Instances of orphaned cubs are also on the rise. Churchill, Manitoba is the ‘Polar Bear Capital’ of the world and has gained media attention recently with two orphaned cubs being rescued and taken to the Assiniboine Park Zoo in Winnipeg. Although this is a world class facility for polar bears, many members of the Churchill community were opposed to them being taken into captivity rather than being left to survive on their own. At roughly 11 months old, these cubs have lower chances of survive on their own, since they spend the first 2-3 years of their lives with their mothers, learning how to hunt and survive in the arctic. While Churchill suggested tracking the cubs in order to establish their chance of survival, there currently are no methods to do this that would guarantee the cubs were followed long enough to determine their success – or fate.

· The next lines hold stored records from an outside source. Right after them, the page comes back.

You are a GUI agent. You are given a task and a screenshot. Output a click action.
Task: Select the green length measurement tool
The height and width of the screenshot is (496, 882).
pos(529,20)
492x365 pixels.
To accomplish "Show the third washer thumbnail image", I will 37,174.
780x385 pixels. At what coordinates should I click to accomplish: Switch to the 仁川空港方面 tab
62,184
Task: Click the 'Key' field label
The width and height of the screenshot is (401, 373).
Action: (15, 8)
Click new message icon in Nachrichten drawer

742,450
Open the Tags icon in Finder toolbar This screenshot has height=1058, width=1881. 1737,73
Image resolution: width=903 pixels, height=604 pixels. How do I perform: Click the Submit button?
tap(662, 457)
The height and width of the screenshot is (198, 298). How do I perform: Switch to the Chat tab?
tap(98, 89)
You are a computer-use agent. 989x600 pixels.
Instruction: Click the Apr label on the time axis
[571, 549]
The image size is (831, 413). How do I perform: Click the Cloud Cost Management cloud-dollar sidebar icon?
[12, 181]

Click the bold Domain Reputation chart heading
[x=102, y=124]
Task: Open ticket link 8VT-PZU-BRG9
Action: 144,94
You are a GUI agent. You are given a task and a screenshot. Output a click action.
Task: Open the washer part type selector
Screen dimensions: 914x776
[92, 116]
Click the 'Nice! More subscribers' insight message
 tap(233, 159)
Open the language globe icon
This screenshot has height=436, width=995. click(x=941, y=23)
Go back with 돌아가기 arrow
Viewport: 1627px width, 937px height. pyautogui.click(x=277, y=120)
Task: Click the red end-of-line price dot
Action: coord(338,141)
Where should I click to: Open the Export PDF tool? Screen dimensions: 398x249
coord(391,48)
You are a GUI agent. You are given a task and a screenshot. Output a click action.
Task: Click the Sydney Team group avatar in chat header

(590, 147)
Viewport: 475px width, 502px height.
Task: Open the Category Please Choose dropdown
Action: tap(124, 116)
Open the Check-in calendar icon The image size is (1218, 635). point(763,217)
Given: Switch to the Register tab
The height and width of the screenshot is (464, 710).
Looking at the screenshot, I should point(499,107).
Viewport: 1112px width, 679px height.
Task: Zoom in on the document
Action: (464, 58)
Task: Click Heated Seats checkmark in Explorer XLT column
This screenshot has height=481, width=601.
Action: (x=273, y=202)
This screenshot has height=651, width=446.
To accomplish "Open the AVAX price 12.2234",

According to an article published Dec. 5th by CBC News, Manitoba’s Minister of Sustainable Development, Rochelle Squires said, “I heard the community very loud and clear and certainly do see the value in leaving these bears in their habitat and seeing if there’s a chance for survival and seeing if we can do research with them in their natural habitat as opposed to in the zoo.”

Captive facilities are able to gain information from bears in human care, that would be virtually impossible to obtain in normal field conditions. These facilities play a vital role in the research of many species, research which may not be possible with out them. Wild polar bear research is dangerous, expensive, environmentally unfriendly and potentially stressful on the animals involved. Research conducted on captive polar bears is done in an environment which is safe for both the bears and the humans involved. This type of research is often non-invasive or voluntary for the bear which creates a stress free environment. The results of these studies provide scientists with insights into physiology and behaviour, as well improvement of wild research methods and technologies.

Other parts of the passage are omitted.